▸ **Exercise prompt**: Copy the records below without altering a single word.
[Opening Information shown section]
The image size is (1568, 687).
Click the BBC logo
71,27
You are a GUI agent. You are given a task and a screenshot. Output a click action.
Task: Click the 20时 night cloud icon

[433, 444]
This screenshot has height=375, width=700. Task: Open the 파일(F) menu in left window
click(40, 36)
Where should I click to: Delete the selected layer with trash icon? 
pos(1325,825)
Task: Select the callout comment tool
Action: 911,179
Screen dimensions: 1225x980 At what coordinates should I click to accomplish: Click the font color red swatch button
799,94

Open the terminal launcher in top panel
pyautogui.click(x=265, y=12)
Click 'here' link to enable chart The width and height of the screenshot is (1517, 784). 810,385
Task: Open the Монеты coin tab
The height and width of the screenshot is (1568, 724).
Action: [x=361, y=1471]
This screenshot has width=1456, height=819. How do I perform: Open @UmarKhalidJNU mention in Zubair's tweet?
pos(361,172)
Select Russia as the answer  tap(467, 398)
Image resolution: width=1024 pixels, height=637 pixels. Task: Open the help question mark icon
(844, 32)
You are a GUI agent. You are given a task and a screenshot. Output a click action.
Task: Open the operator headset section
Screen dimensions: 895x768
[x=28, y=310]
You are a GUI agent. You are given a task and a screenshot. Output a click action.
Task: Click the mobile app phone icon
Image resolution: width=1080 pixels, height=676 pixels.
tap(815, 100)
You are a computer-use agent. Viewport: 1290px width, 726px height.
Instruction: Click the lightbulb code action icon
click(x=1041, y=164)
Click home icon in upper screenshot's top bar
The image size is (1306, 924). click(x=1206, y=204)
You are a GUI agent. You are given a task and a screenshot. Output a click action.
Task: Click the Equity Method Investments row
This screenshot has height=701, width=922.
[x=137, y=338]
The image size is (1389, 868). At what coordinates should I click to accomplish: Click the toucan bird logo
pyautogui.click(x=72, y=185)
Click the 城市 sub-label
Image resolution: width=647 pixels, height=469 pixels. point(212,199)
[Closing Information shown section]
▸ **Response box**:
The image size is (1568, 687).
Click the BBC logo
71,27
You are a GUI agent. You are given a task and a screenshot. Output a click action.
Task: Click the 20时 night cloud icon

[433, 444]
This screenshot has height=375, width=700. Task: Open the 파일(F) menu in left window
click(40, 36)
Where should I click to: Delete the selected layer with trash icon? 
pos(1325,825)
Task: Select the callout comment tool
Action: 911,179
Screen dimensions: 1225x980 At what coordinates should I click to accomplish: Click the font color red swatch button
799,94

Open the terminal launcher in top panel
pyautogui.click(x=265, y=12)
Click 'here' link to enable chart The width and height of the screenshot is (1517, 784). 810,385
Task: Open the Монеты coin tab
The height and width of the screenshot is (1568, 724).
Action: [x=361, y=1471]
This screenshot has width=1456, height=819. How do I perform: Open @UmarKhalidJNU mention in Zubair's tweet?
pos(361,172)
Select Russia as the answer  tap(467, 398)
Image resolution: width=1024 pixels, height=637 pixels. Task: Open the help question mark icon
(844, 32)
You are a GUI agent. You are given a task and a screenshot. Output a click action.
Task: Open the operator headset section
Screen dimensions: 895x768
[x=28, y=310]
You are a GUI agent. You are given a task and a screenshot. Output a click action.
Task: Click the mobile app phone icon
Image resolution: width=1080 pixels, height=676 pixels.
tap(815, 100)
You are a computer-use agent. Viewport: 1290px width, 726px height.
Instruction: Click the lightbulb code action icon
click(x=1041, y=164)
Click home icon in upper screenshot's top bar
The image size is (1306, 924). click(x=1206, y=204)
You are a GUI agent. You are given a task and a screenshot. Output a click action.
Task: Click the Equity Method Investments row
This screenshot has height=701, width=922.
[x=137, y=338]
The image size is (1389, 868). At what coordinates should I click to accomplish: Click the toucan bird logo
pyautogui.click(x=72, y=185)
Click the 城市 sub-label
Image resolution: width=647 pixels, height=469 pixels. point(212,199)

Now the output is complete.